Oliviera : « Le Cameroun appartient à une minorité »

Oliviera est un artiste à part entière et il a choisi son domaine d’expression le hip hop. En 2003, sort son maxi solo « prémices » de 6 titres entièrement autoproduit en prélude à l’album.  En 2005, nouvelle distribution du Maxi inclus deux (02) inédits révélateurs ‘’un homme à part’’ et le tube ‘’dernier sur le Rap’’ sous l’effigie Serial lyricist Killer (Lyrical tueur en série) concept Labelliser qui lui est propre.


Kamerhiphop.com : parle moi de tes débuts ?
C’est en 1994 que je commence à écouter le Hip-hop venue d’outre- mer que j’emprunte chez les disc-jockeys et aux potes du quartier. Marqué par les injustices de la société une envie naît en moi de transmettre afin de pouvoir changer les mentalités, ce que je pense être mieux que l’univers dans lequel je vis, mais surtout les sensations à travers la musique.


Ton maxi « prémices » est sorti en 2003, alors comment est ce qu’il a été accueilli par le public ?
Ça a pas mal tourné dans les radios. Il y’a eu un feedback, les gens ont apprécié. Forcement, il y’a des disques qui s’achètent.


Pourquoi prémices ?
C’est le début, le commencement d’une carrière. J’existe en tant que rappeur et je suis la pour longtemps.


Ton maxi, c’était une autoprod, ça veut dire que le coût est élevé. Alors qui t’as soutenu… ?
DJ Panebo
(DEE JAY) s’est investi à fond dans le projet. C’est lui qui a fait les musiques. J’ai aussi été épaulé par des potes et ma maman m’a aidé financièrement. Mes vidéos ont été réalisées par Lomask.

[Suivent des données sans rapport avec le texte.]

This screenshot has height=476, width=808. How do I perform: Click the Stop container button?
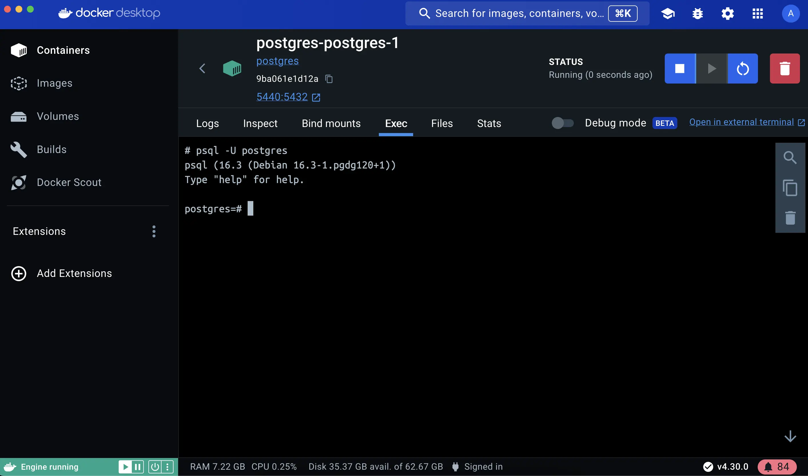tap(680, 68)
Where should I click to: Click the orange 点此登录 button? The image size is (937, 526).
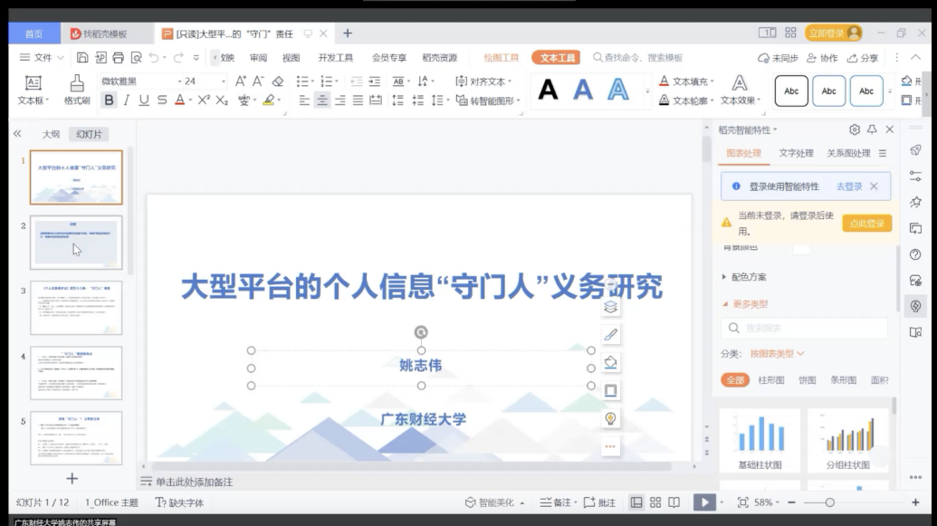(866, 224)
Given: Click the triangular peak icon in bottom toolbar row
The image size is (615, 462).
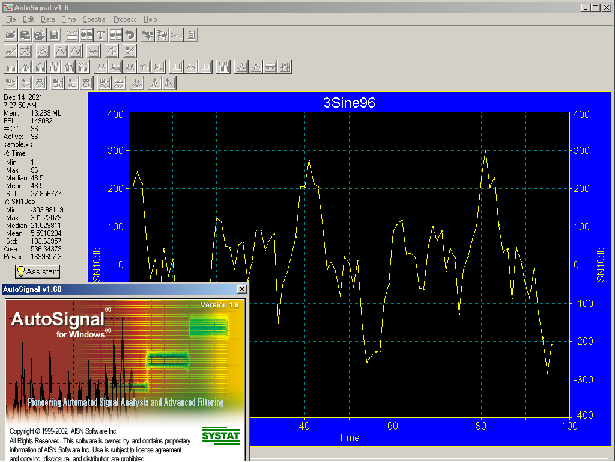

A qui tu dédies ce travail ?
A tous ceux qui de prés ou de loin ont contribué à la réalisation du projet.


Qu’est ce « prémices » t’a rapporté comme expérience ?
J’ai beaucoup appris. C’est une expérience personnelle qui va dans le sens que c’est dur. C’est assez surprenant que tu sortes une autoprod et que ça mort. Ce qui tue en fait au bled, ce qu’il n’y a pas l’esprit d’achat.  J’ai aussi participé à un clash au Gabon.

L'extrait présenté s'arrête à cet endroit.